▶ Try it: Please return, exactly and only, the lines beginning at the top of the entries below and ending with the line containing "Collapse the Ροή Δεδομένων 0 tree node"; keep out the pictures.

[Records drawn from a dataset]
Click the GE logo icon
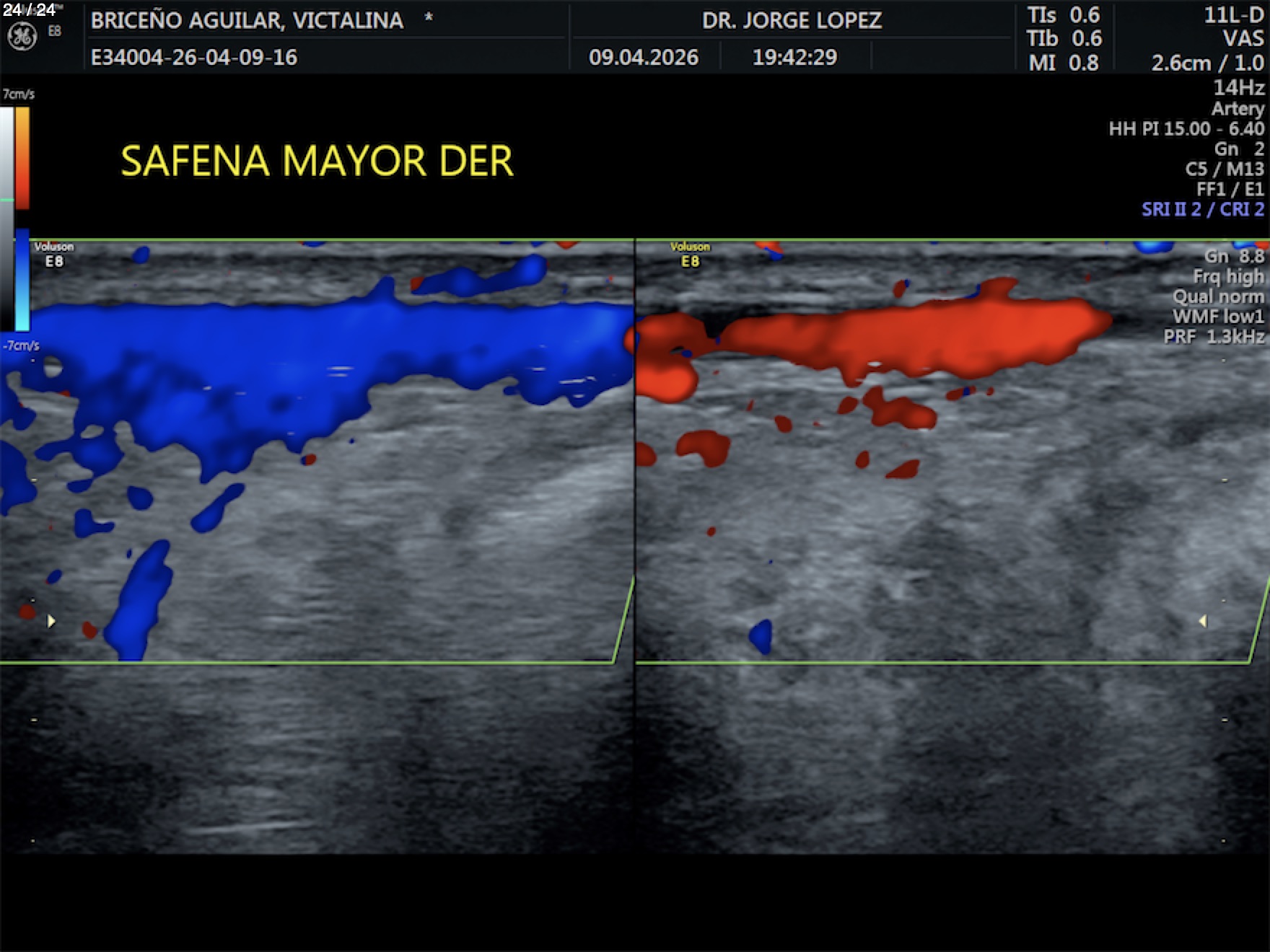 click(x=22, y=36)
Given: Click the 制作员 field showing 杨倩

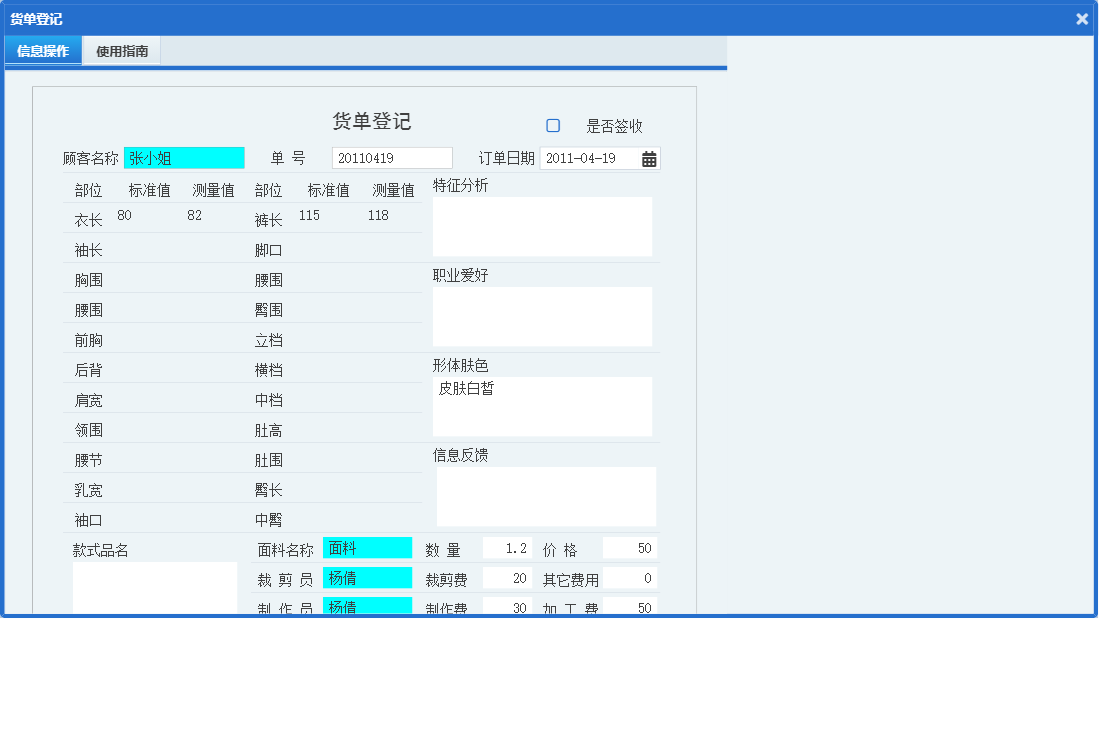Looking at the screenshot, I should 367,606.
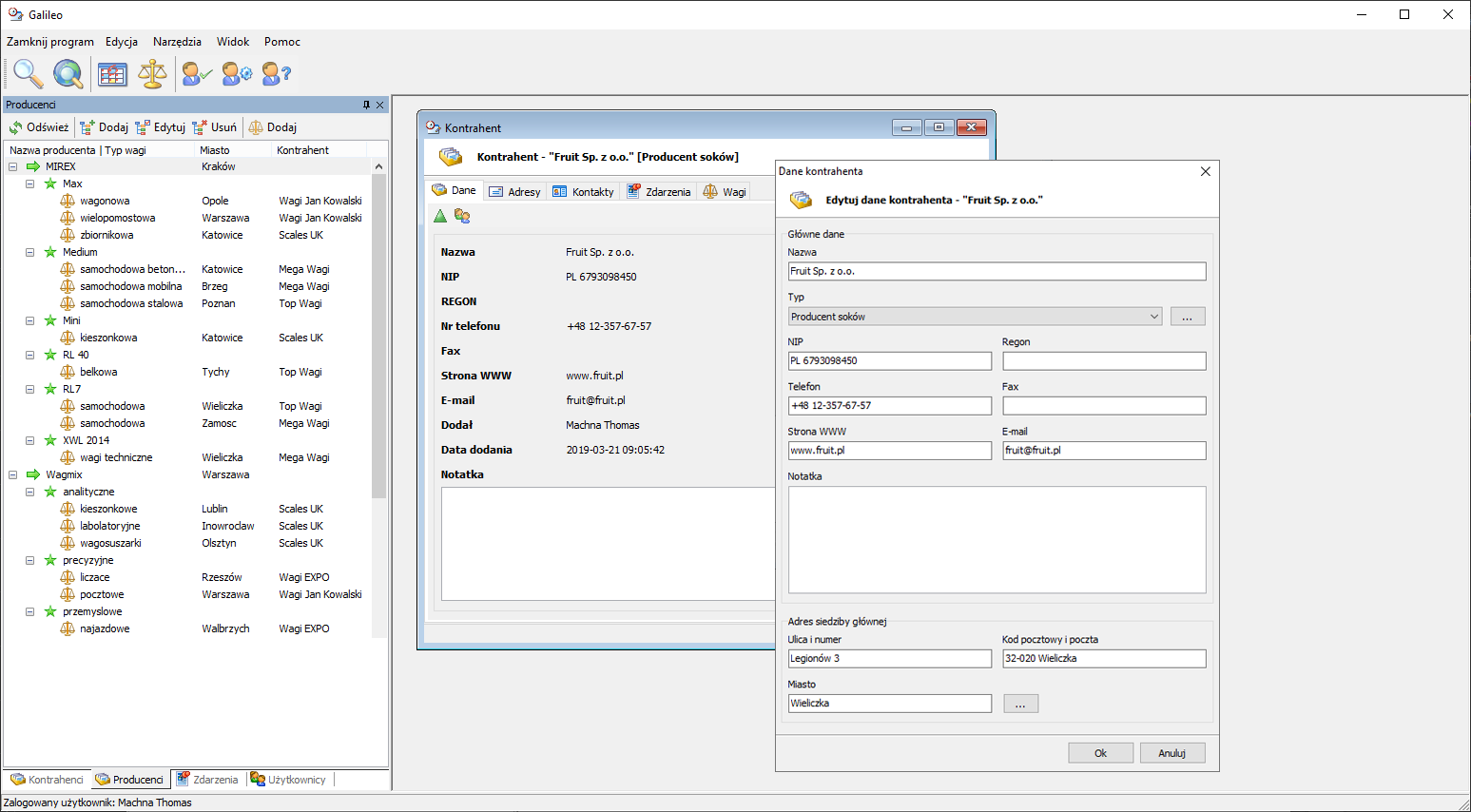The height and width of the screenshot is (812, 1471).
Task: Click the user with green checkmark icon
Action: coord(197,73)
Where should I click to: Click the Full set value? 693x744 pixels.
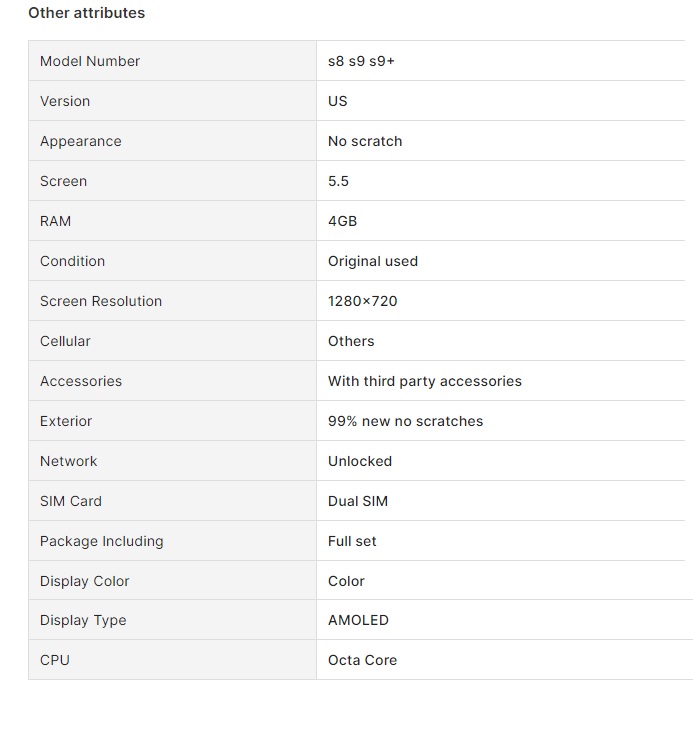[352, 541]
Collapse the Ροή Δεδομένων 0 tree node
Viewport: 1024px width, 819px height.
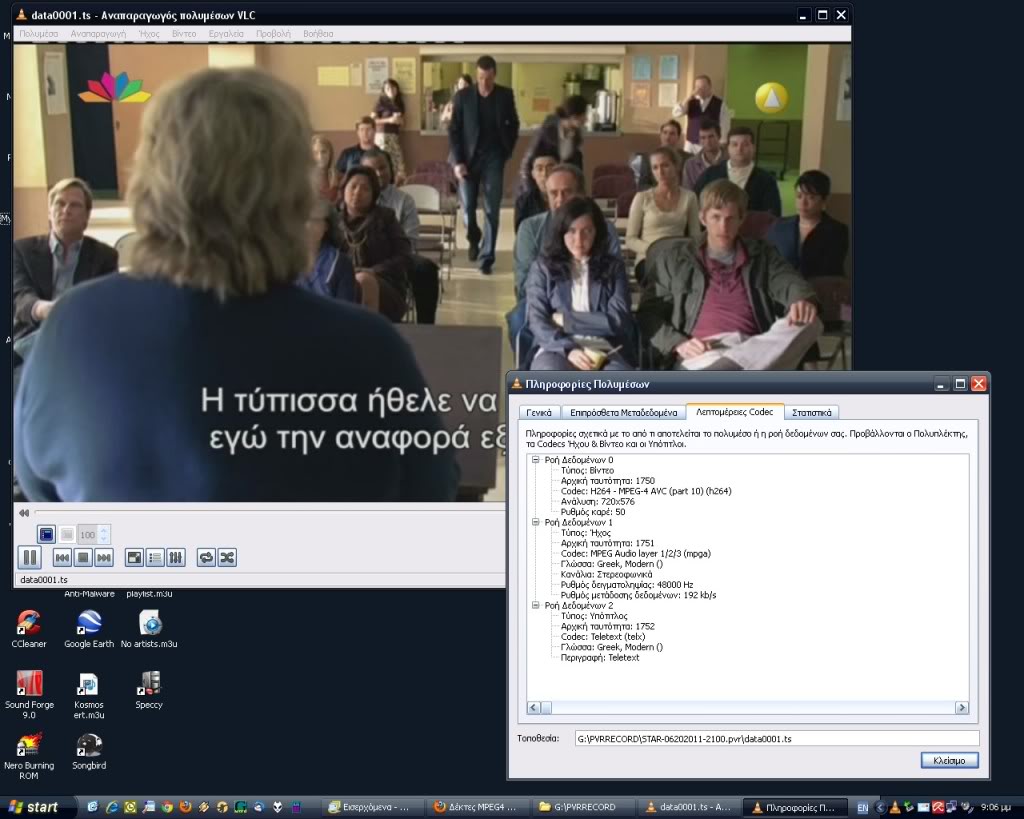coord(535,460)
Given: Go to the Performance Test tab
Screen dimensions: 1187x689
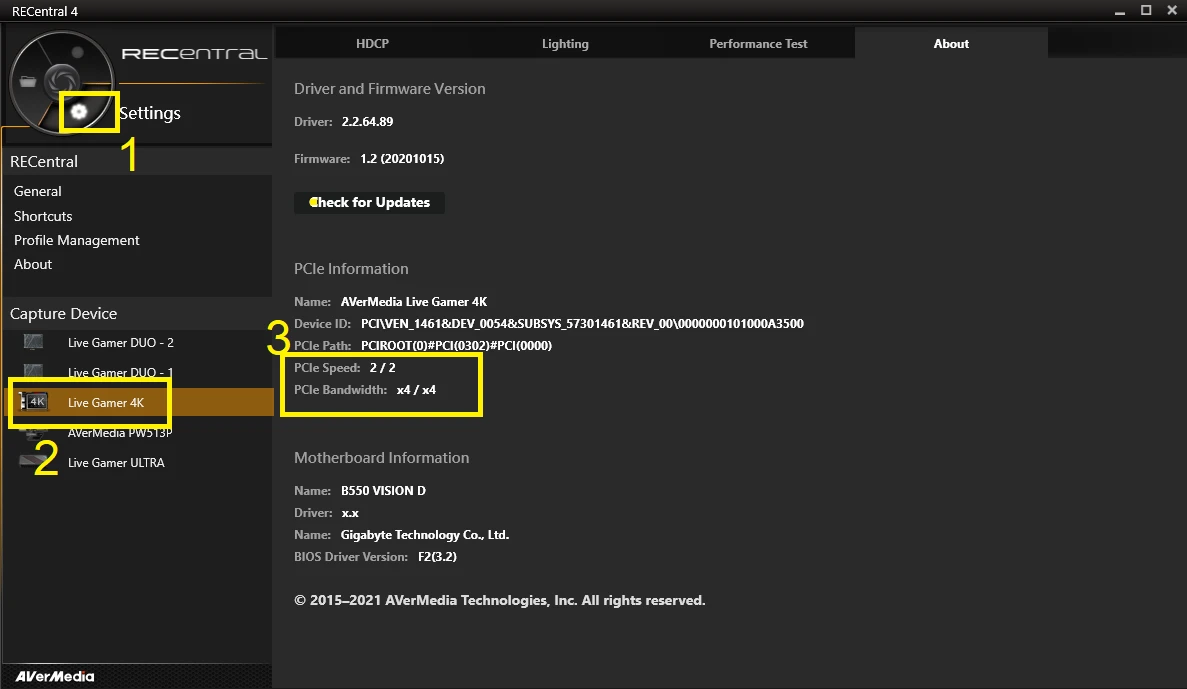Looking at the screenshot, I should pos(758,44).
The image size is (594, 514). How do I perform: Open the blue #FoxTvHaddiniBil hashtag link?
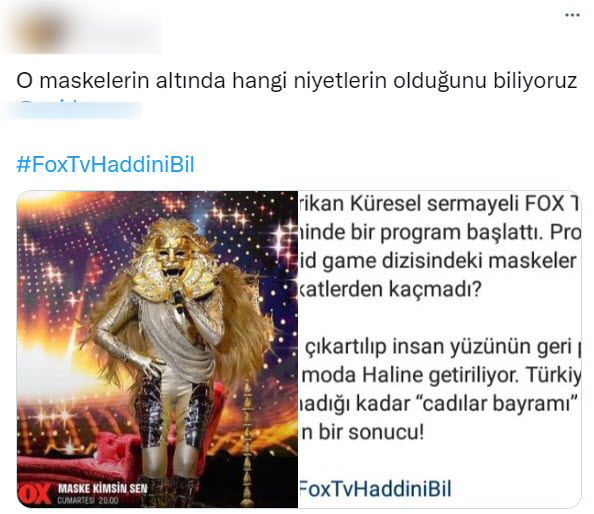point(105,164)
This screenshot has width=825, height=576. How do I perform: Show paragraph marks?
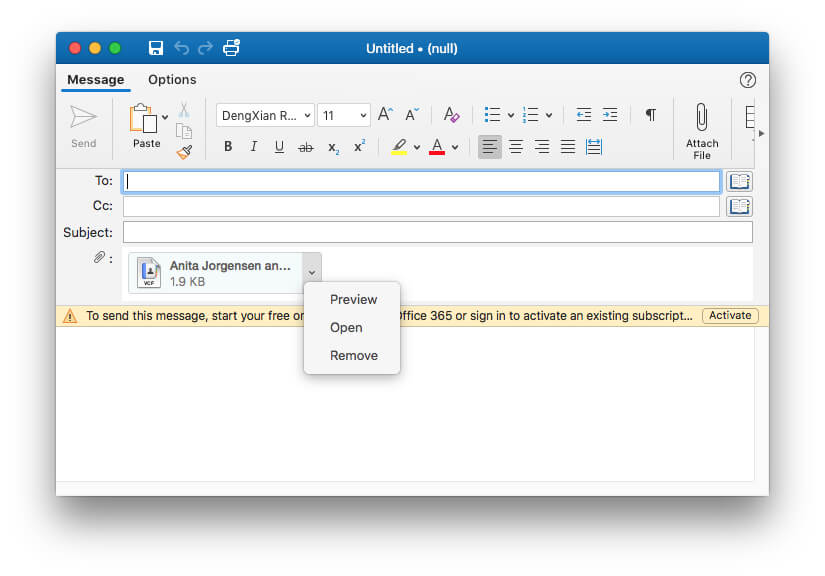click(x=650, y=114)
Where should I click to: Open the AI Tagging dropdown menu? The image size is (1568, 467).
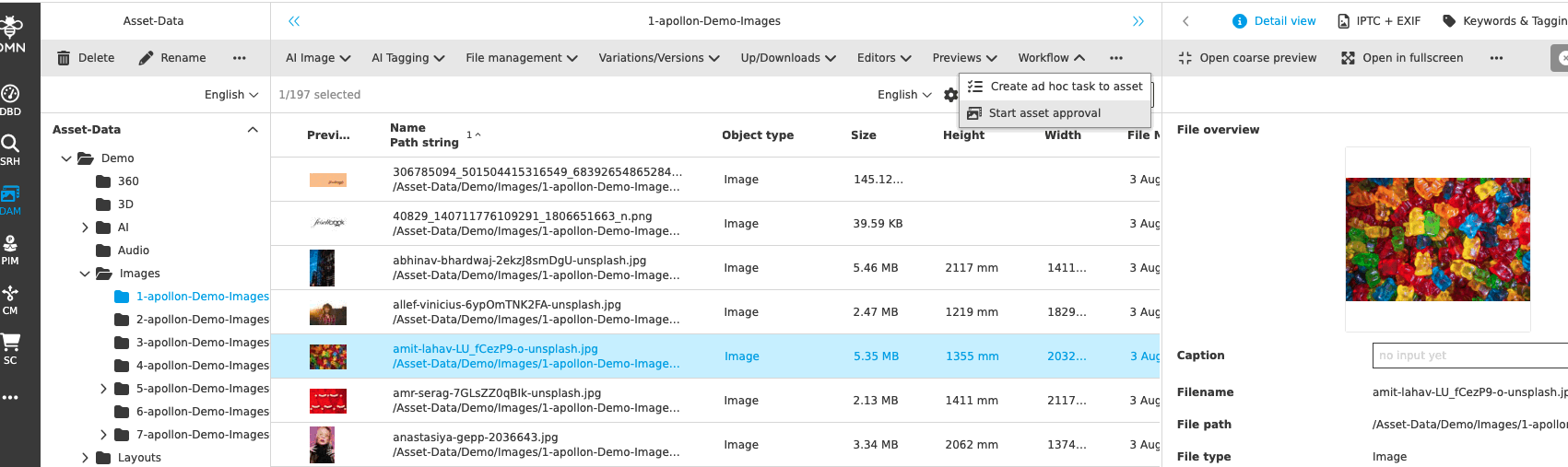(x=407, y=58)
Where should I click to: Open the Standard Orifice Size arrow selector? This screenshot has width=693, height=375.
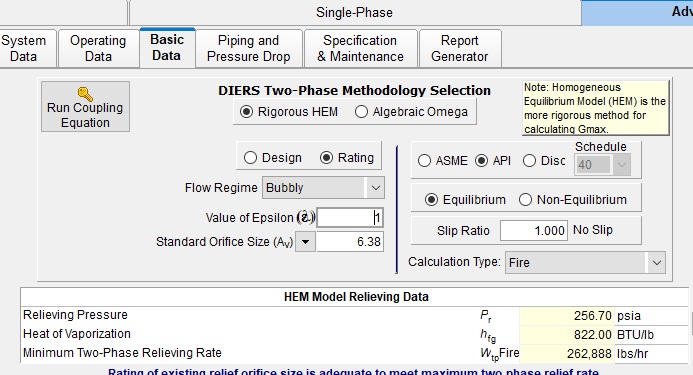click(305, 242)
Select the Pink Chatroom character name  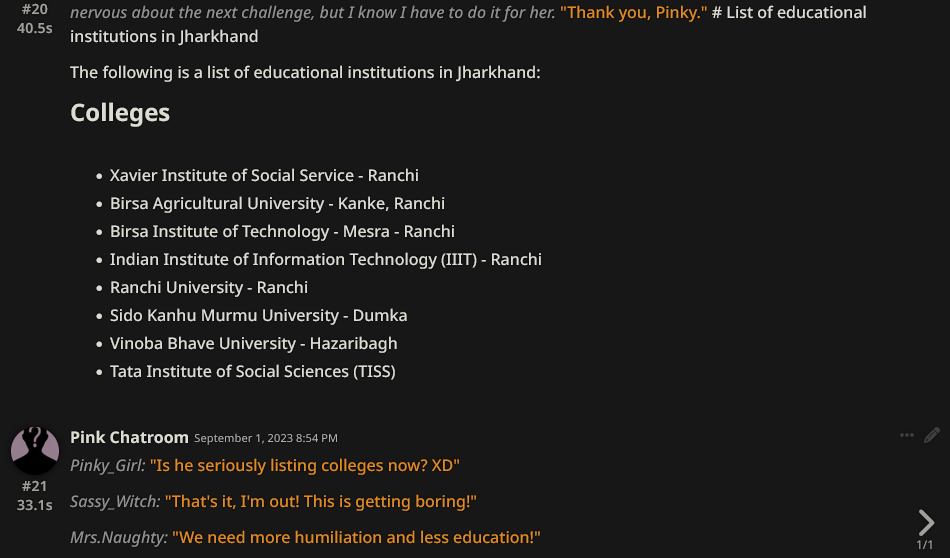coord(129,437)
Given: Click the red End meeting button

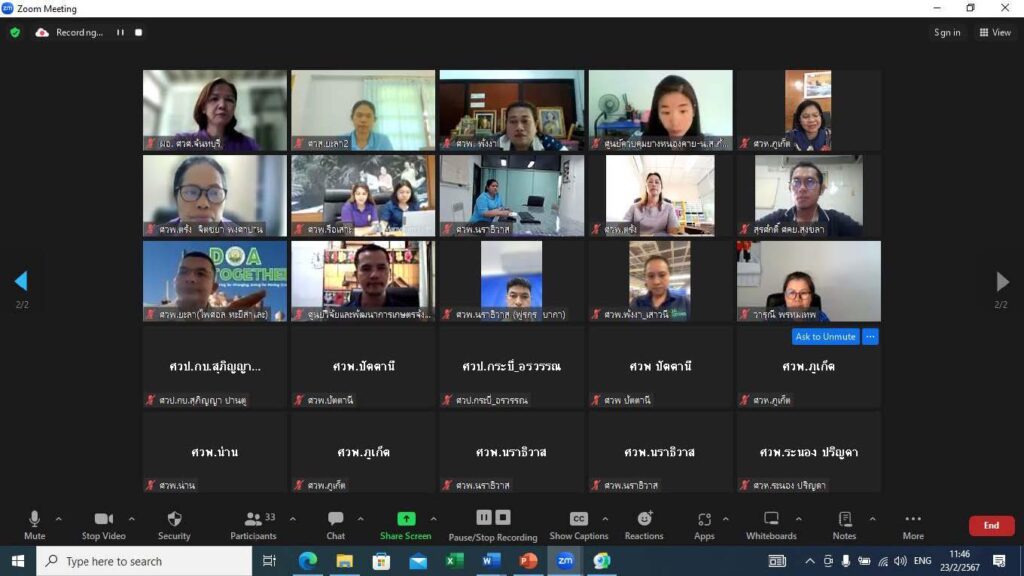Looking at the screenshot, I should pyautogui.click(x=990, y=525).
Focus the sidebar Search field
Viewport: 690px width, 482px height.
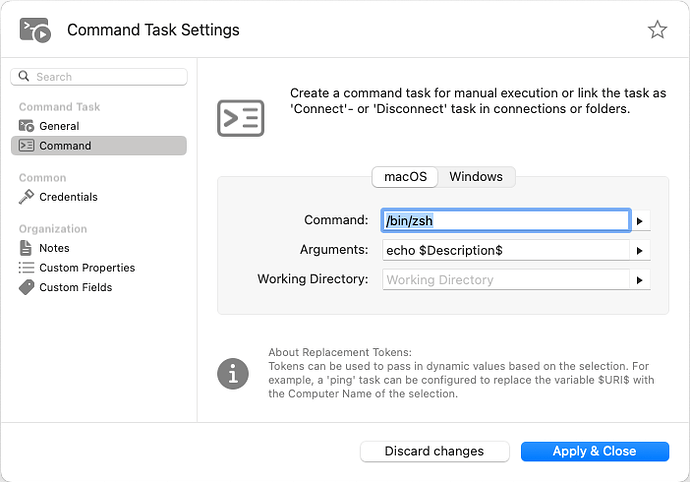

▶ Answer area:
Click the GE logo icon
 click(x=22, y=36)
Given: Click the 制作员 field showing 杨倩

Looking at the screenshot, I should 367,606.
The height and width of the screenshot is (812, 1471).
Task: Click the user with green checkmark icon
Action: coord(197,73)
Where should I click to: Click the Full set value? 693x744 pixels.
[352, 541]
Collapse the Ροή Δεδομένων 0 tree node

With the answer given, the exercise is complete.